-------- Record excerpts
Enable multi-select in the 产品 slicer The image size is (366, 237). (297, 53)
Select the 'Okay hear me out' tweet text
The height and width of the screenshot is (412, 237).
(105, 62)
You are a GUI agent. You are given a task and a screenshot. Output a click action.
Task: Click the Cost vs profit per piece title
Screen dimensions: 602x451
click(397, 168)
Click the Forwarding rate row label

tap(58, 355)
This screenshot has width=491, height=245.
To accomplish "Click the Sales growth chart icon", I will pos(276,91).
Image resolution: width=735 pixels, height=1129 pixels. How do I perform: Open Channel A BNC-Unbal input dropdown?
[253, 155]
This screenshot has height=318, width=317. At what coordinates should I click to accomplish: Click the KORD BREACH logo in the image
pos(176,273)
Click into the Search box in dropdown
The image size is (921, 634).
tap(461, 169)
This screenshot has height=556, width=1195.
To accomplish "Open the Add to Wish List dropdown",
----------------
**Problem to solve:**
Here the goal is to repeat each entry exactly.

**Task answer:**
Enable multi-select in the 产品 slicer The image size is (366, 237). (297, 53)
Select the 'Okay hear me out' tweet text
The height and width of the screenshot is (412, 237).
(105, 62)
You are a GUI agent. You are given a task and a screenshot. Output a click action.
Task: Click the Cost vs profit per piece title
Screen dimensions: 602x451
click(397, 168)
Click the Forwarding rate row label

tap(58, 355)
This screenshot has width=491, height=245.
To accomplish "Click the Sales growth chart icon", I will pos(276,91).
Image resolution: width=735 pixels, height=1129 pixels. How do I perform: Open Channel A BNC-Unbal input dropdown?
[253, 155]
This screenshot has height=318, width=317. At what coordinates should I click to accomplish: Click the KORD BREACH logo in the image
pos(176,273)
Click into the Search box in dropdown
The image size is (921, 634).
tap(461, 169)
This screenshot has height=556, width=1195.
To accomplish "Open the Add to Wish List dropdown",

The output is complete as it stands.